Piglet Tank Hut
Just about nothing goes to waste. This used to be a 720 gallon poly tank but it developed a hole so someone gave it to us. We got four little piglet huts out of that tank by drawing and quartering it. The sections are small enough to make excellent easily moved piglet huts out on the pastures. The shelter provides shade and protection from intense rain. Generally the pigs like to be out in the open but sometimes they use the shelters. This was made much the same way that we made the much larger sow huts out of a damaged 2,000 gallon tank someone gave us.
Outdoors: 62°F/43°F 2″ Rain
Tiny Cottage: 67°F/65°F
Daily Spark: Puzzles have edges. Minds don’t.
Walter, I, in the last 7 or 8 years, have delivered an aversion to plastic and fiberglass and all things melted and molded. It (I) is almost obsessive. (and I’m not that way, in general. I eat food off the floor, eat outdated purchased products, I let my tuna/mayo sandwich sit in the car for 4 hours before eating it. I eat home-made ice cream made with raw eggs.) BUT! I don’t want my food sitting in cheap plastic containers. I don’t want to drink water out of flimsy plastic bottles. I freeze our soups and vegetables in glass jars I wonder about all the plastic pots and coverings our bedding plants are exposed to. The plastics are so watered down, now a days, I’m thinking like into the 7th or 8th generation now . . . but I have to admit I need to research this. Do you have concerns of storing food or water in plastic? livestock feed in plastic bags or bins? your livestock living under plastic domes or drinking from plastic tubs. am interested in your and Holly’s thoughts on this subject.

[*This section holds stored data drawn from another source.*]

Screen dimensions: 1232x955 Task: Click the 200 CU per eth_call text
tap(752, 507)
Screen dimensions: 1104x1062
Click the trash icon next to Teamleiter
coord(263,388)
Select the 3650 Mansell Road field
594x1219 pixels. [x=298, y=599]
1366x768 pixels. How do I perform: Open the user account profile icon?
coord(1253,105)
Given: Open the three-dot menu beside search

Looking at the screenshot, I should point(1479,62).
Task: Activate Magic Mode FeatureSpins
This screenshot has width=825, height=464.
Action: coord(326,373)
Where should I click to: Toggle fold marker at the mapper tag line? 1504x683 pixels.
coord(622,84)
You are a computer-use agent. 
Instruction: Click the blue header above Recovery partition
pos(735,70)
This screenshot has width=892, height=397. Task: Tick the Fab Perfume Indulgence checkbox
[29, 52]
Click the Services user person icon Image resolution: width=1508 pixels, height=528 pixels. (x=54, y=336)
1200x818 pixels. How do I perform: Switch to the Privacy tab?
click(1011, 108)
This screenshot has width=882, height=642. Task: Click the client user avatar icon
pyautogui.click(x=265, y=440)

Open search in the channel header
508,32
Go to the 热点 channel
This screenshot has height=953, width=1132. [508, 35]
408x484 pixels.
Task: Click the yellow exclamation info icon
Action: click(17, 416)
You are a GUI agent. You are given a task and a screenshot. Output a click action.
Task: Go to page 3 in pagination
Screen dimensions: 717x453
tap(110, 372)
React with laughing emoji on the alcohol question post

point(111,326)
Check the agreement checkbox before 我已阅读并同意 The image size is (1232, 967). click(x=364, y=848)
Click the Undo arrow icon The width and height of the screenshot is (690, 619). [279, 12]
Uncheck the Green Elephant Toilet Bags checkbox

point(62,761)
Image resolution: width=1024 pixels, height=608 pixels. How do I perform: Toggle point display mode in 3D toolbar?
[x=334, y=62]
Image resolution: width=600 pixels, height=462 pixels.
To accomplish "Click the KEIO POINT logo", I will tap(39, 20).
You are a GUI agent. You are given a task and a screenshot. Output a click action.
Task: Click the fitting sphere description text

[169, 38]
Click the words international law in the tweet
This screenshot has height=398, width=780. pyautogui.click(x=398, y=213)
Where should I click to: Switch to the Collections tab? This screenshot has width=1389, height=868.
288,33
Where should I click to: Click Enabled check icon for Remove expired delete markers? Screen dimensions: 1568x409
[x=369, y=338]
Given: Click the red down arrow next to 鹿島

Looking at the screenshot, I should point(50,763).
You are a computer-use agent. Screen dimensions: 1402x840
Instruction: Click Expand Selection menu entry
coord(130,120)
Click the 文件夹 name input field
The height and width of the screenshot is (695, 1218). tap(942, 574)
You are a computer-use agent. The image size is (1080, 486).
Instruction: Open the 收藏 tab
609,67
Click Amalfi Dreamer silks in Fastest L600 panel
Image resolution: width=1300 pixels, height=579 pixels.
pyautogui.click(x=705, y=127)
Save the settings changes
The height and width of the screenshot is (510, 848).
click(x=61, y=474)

My guess is you’re allergic to the release agent or something like that. There are also a number of volatile chemicals used in the plastics making. They dissipate over time but on fresh plastics can be quite strong. I notice these as I have a very sensitive sense of smell. Plywood also has this issue. Letting things sit out and age helps. A long time ago in a far away galaxy I did plastic engineering and chemistry. Plastics can be designed with out these problematic chemicals but there isn’t a lot of demand. Maybe that will change with people becoming more conscious of these issues.
Personally, I like glass, cast iron and stainless steel where possible. With plastics I like to let it age. An old tank like that one won’t have the same problems as something new, you can smell the difference. Then there is the old solution to pollution is dilution. This is how nature deals with it too. Lots of fresh air rather than living in tightly closed boxes.
Nance I echo Walters comment that plastics seem to get better in time. Its that new car smell stuff that they sell in a can to spray in old cars to make them stink like new cars. I don’t like the smell of new plastics either but I find once they air out for a year there is no problem. Just dont nuke it in the microwave as that releases bad chameicals.
Some years ago I used to brew my own beer, of which I was the chiefest fan. Typically, with four gallons of clean water, I used Grey Owl (top working, bottom settling,) Ale Yeast, 1/2 can Blue Ribbon Malt Extract, and five lbs. of cane sugar, with a pinch of salt and sometimes a cheesecloth bundle of extra hops. Had it down to 6 cents a quart and 13 percent at one point. Made me popular in City College in Santa Barbara.
Then I shared my method with a friend, who decided to do the double tank method, and used new, clean garbage cans as his initial vessels. He achieved a brew that would give you acute nausea immediately and three days of misery thereafter, with headaches and aftertaste. He’d done about one hundred gallons in his toxic batch, and had done the usual bottling with about a teaspoon of sugar per quart for carbonation, but gave it all to me, with my deep beds and other gardens, to “use in snail traps” It was a dry summer, entailing little snail trapping, and in early fall, four months after the donation to gastropod destruction, pouring sweat from deep bed work, I flung myself down on the cover of the old well tank that held that poisonous batch as well as my own successful brewing. slung an arm down, snagged a bottle, popped the top, guzzled, and froze, groaning. The label said I’d just ingested three days’ worth of misery. But it was delicious, there were no afterefects, and my stock of potable brew had just gone up by a whole bunch of gallons. Aging is good!!
Aging is good and you’re still aging to tell the tale!
Hi Nance,
Walter has told me that carpets are also an issue. He is very sensitive to the smell of new carpet (and hates it.) If the carpet ages, then it becomes “okay.”
One thing that Walter implemented in our house is that absolutely no plastics go into the microwave. Even if they say “microwave safe”. He explained that the microwave process exacerbates the leaching of chemicals into the food.